» **Your instructions**
Please copy the material word for word, starting at the line containing "Given: Click the RSI axis label" and continuing through the end, both ends included. Leave the pictures out of your answer.

» **Pointing data for screenshots**
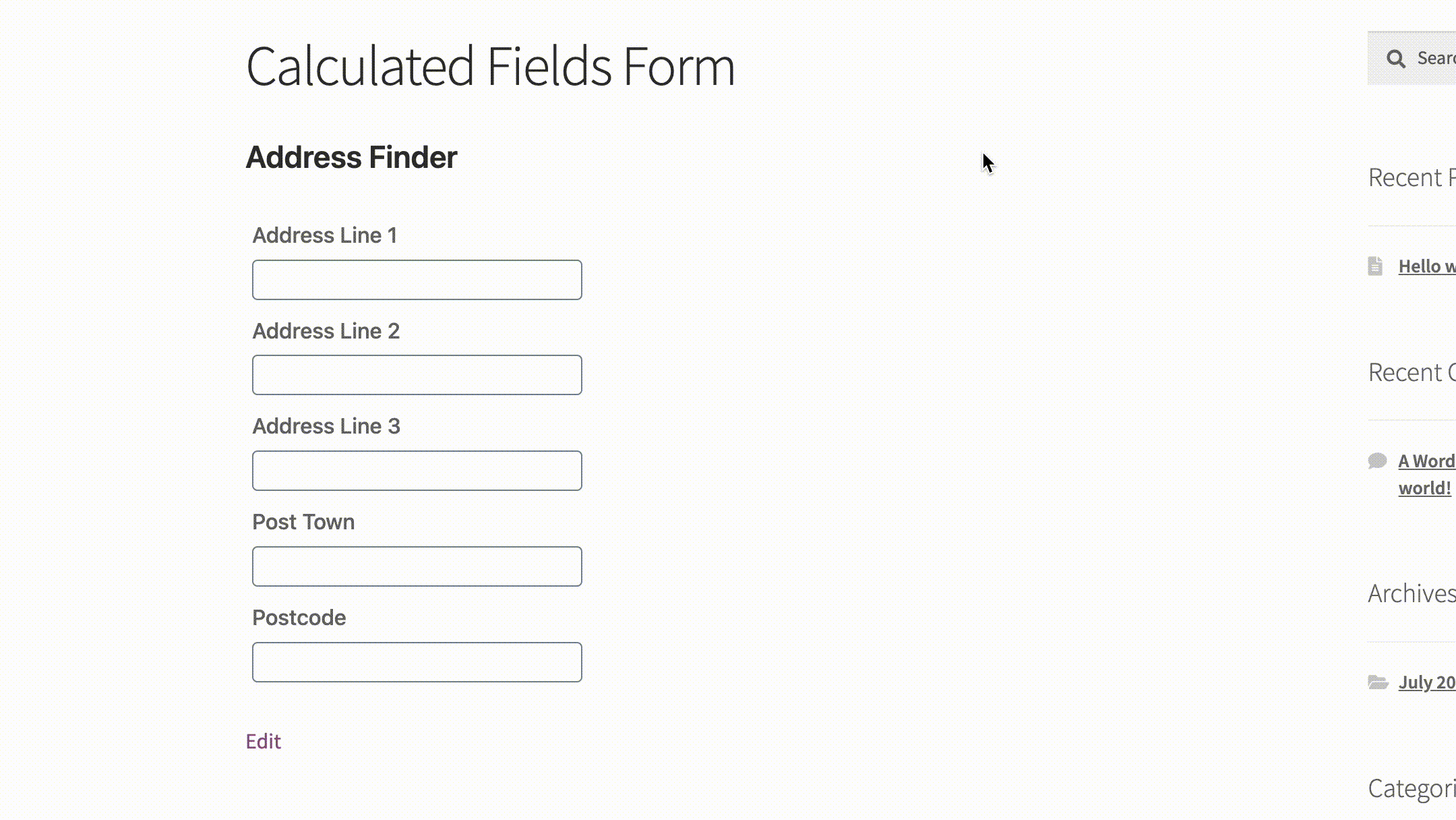Click the Address Line 1 label

click(326, 235)
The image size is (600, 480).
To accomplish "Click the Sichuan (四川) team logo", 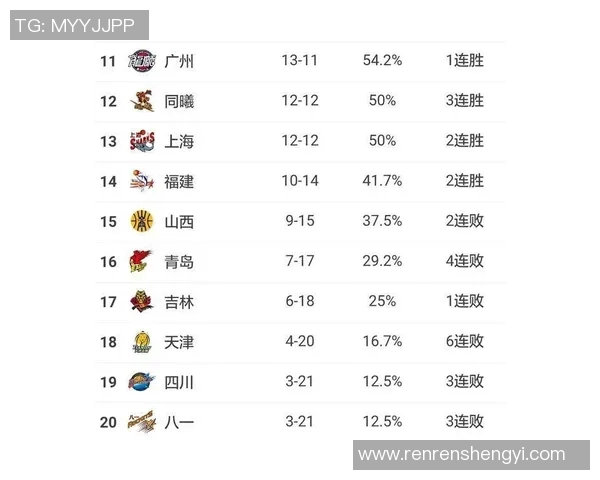I will click(x=142, y=382).
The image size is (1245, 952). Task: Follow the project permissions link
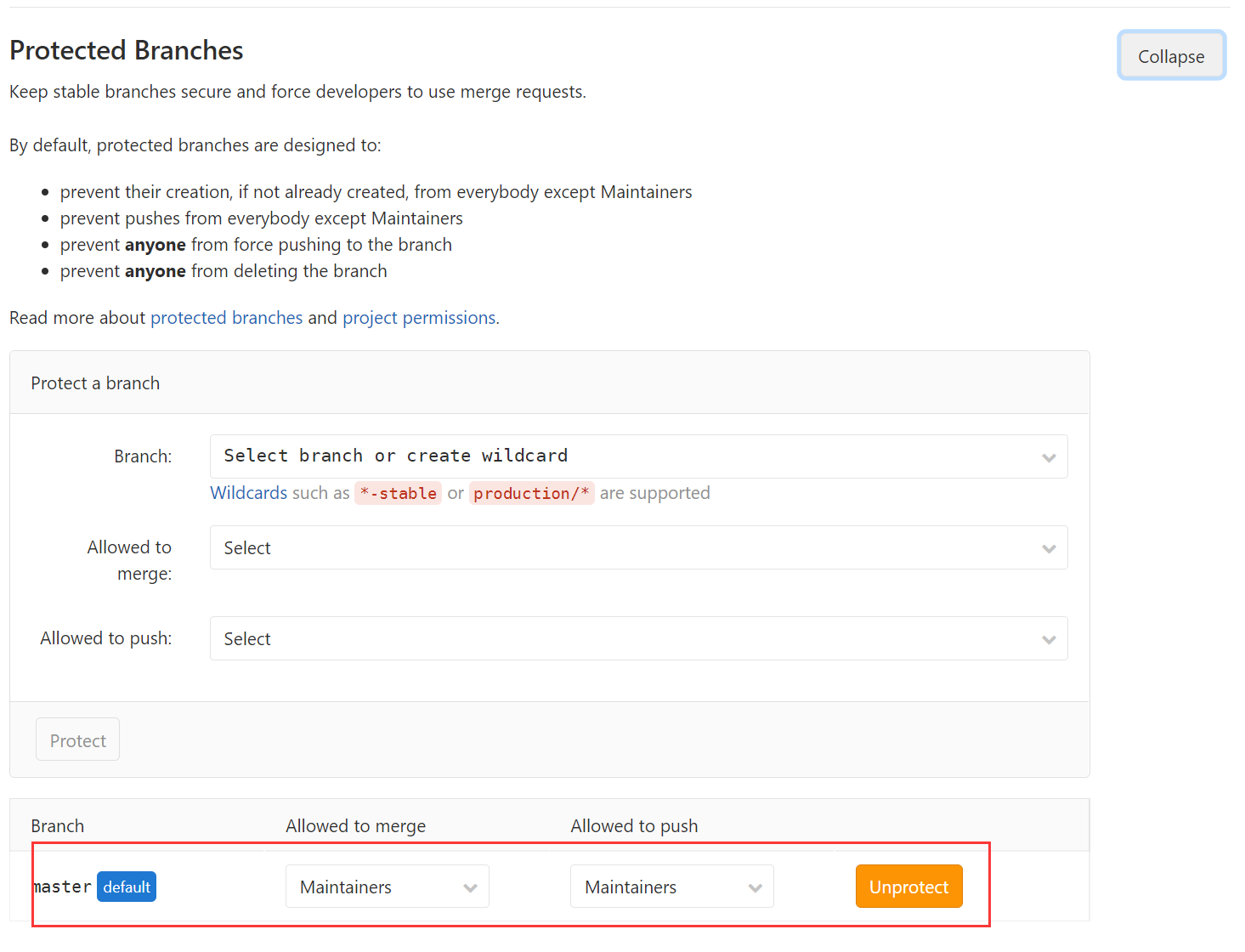[x=419, y=318]
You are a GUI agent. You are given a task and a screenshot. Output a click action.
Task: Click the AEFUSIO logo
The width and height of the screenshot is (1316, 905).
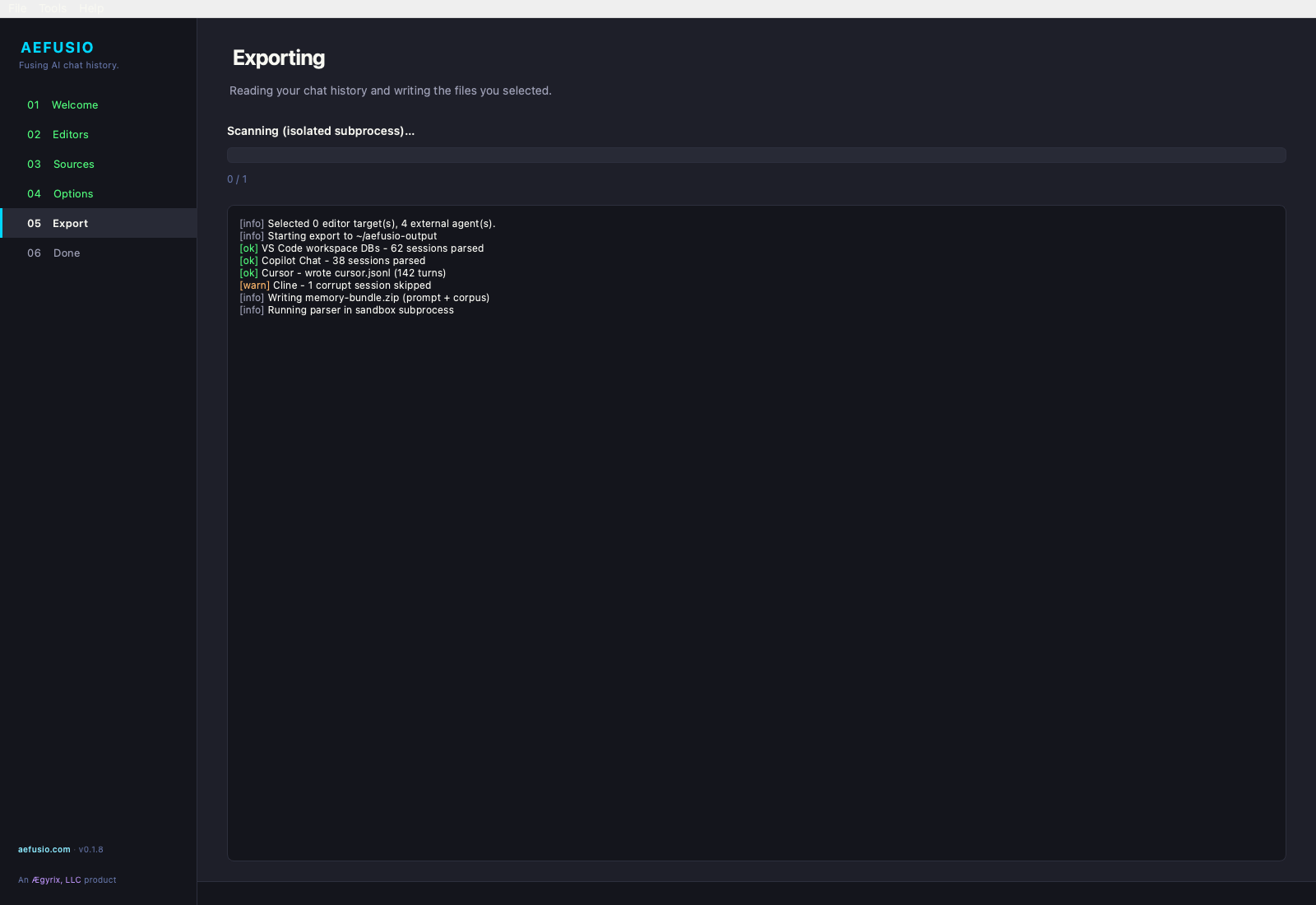[57, 48]
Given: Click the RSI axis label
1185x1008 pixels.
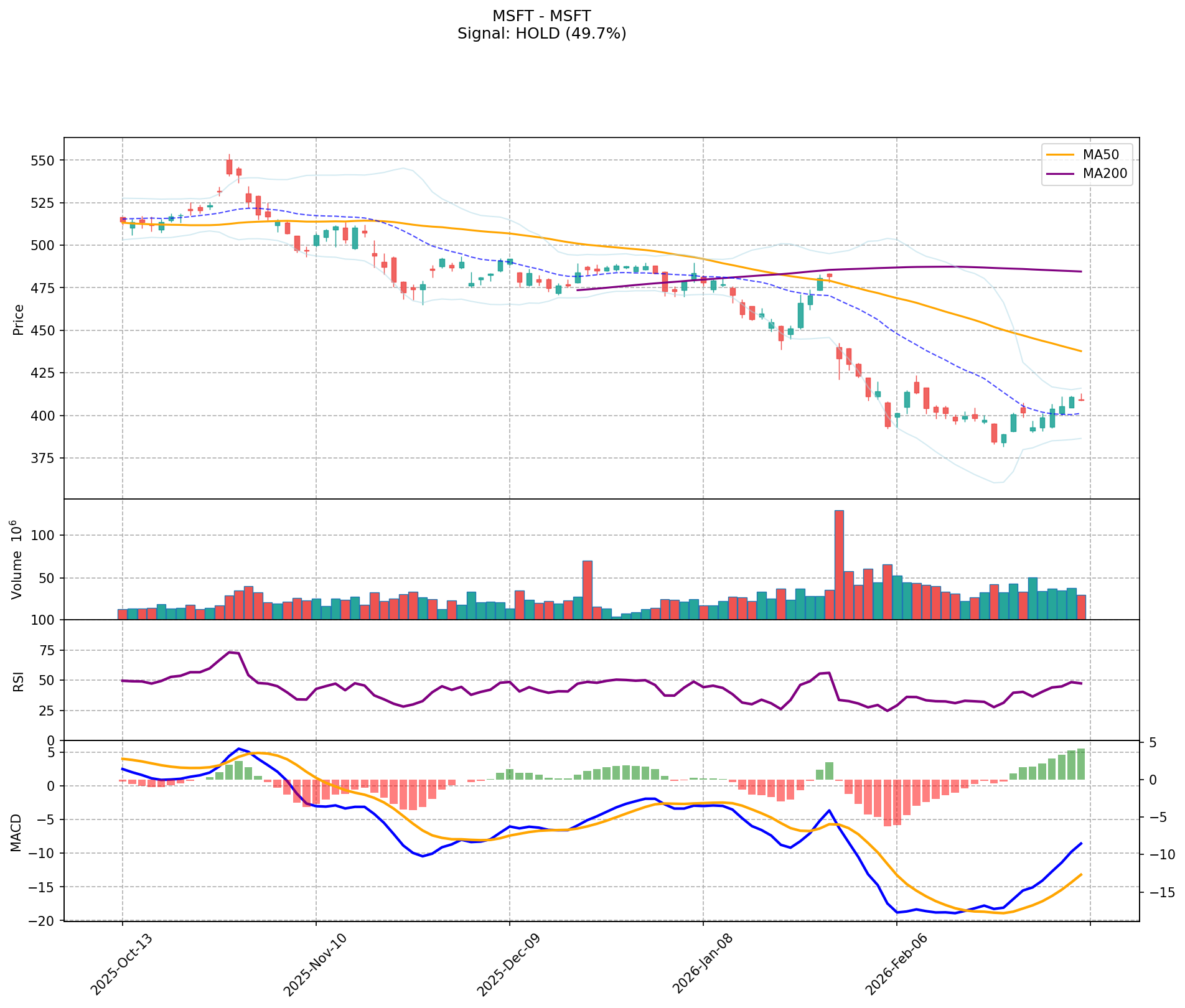Looking at the screenshot, I should click(19, 681).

» **Complete response**
Given: Click the RSI axis label
1185x1008 pixels.
Looking at the screenshot, I should click(19, 681).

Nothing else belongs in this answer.